[DIRECTIONS FOR THIS TASK]: Rewrite the rows from the line containing "Open the Automatiser dropdown menu" through the end of the rows, replacing "dropdown" with "drop-down" and leaving everything else unchanged. Omit the pictures from your answer.
======== RECORDS FOR PROCESSING ========
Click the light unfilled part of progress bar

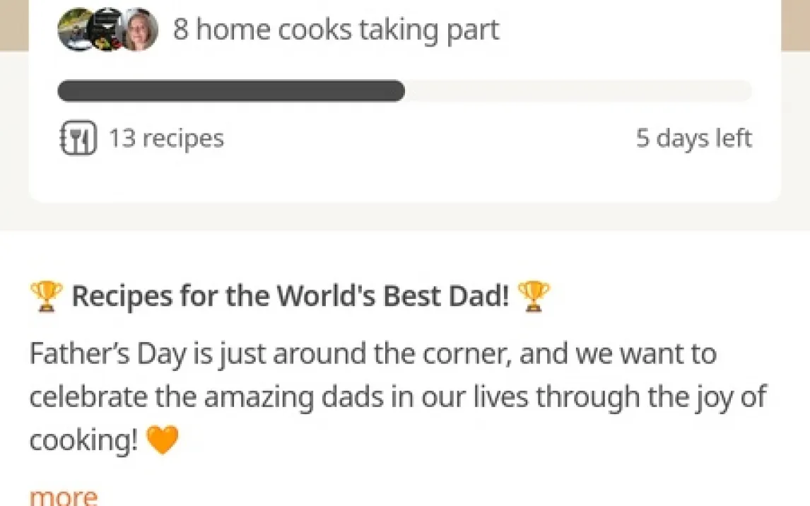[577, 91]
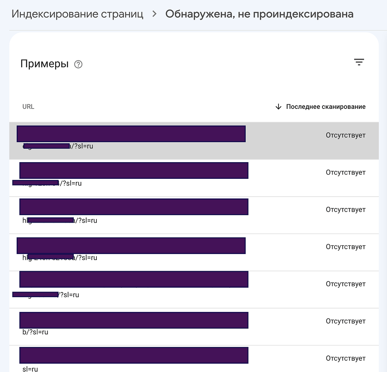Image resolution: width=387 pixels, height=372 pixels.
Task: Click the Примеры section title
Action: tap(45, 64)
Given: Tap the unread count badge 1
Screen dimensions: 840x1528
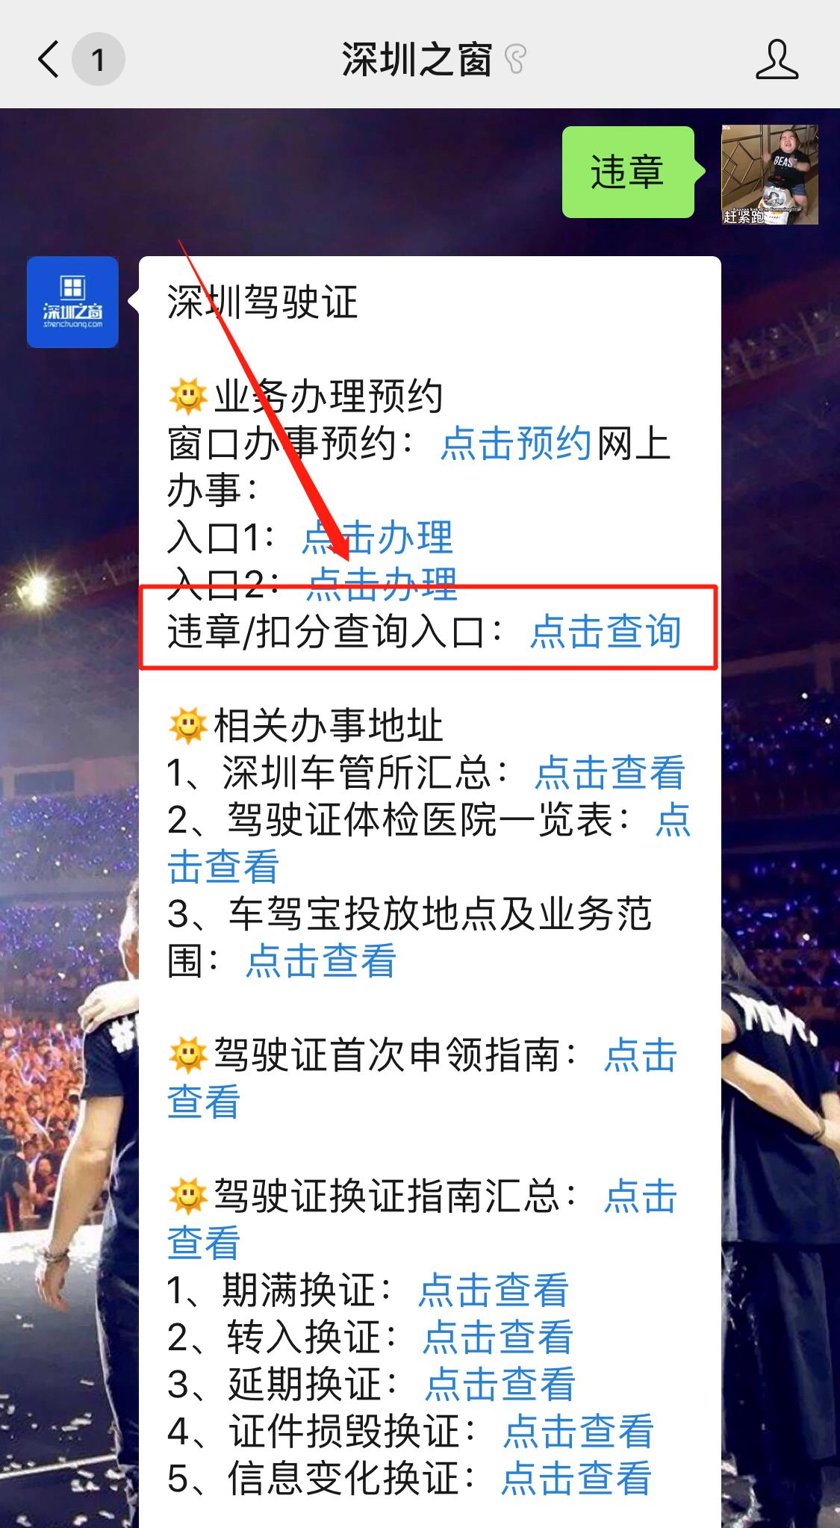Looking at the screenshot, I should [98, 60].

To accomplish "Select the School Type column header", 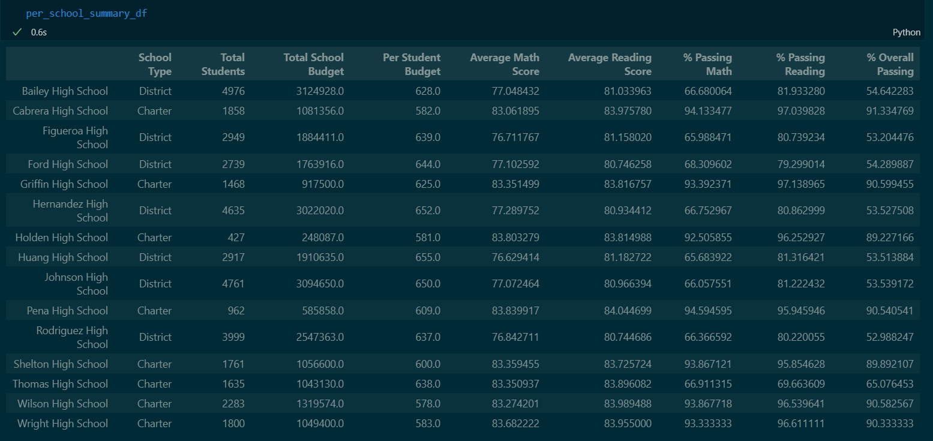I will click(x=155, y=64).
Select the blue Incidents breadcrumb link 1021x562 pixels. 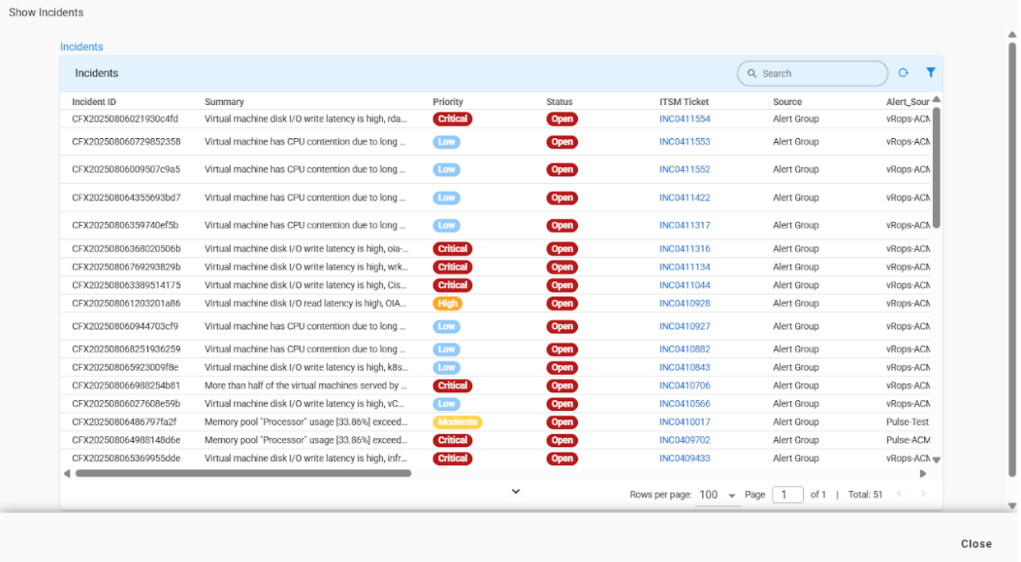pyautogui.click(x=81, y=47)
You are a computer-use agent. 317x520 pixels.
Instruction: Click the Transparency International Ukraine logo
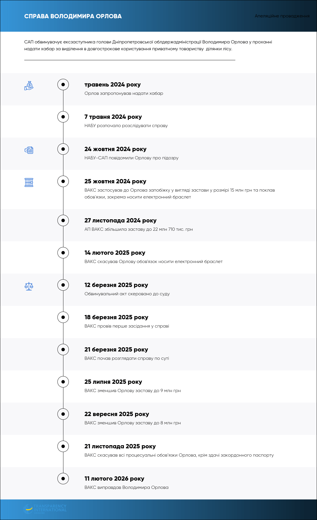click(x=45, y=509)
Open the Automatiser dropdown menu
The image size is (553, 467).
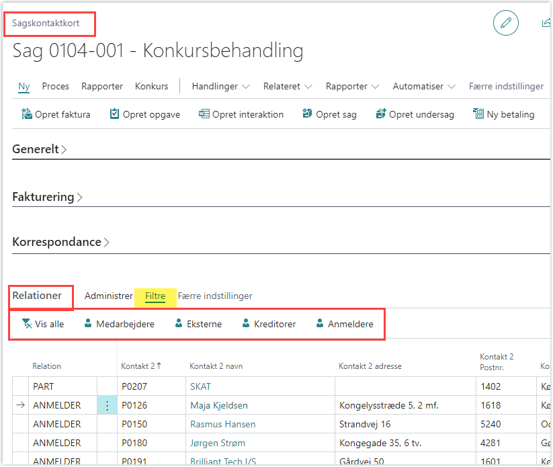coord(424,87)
========
[SOLUTION FOR THIS PROBLEM]:
Open the Automatiser drop-down menu
The image size is (553, 467).
coord(424,87)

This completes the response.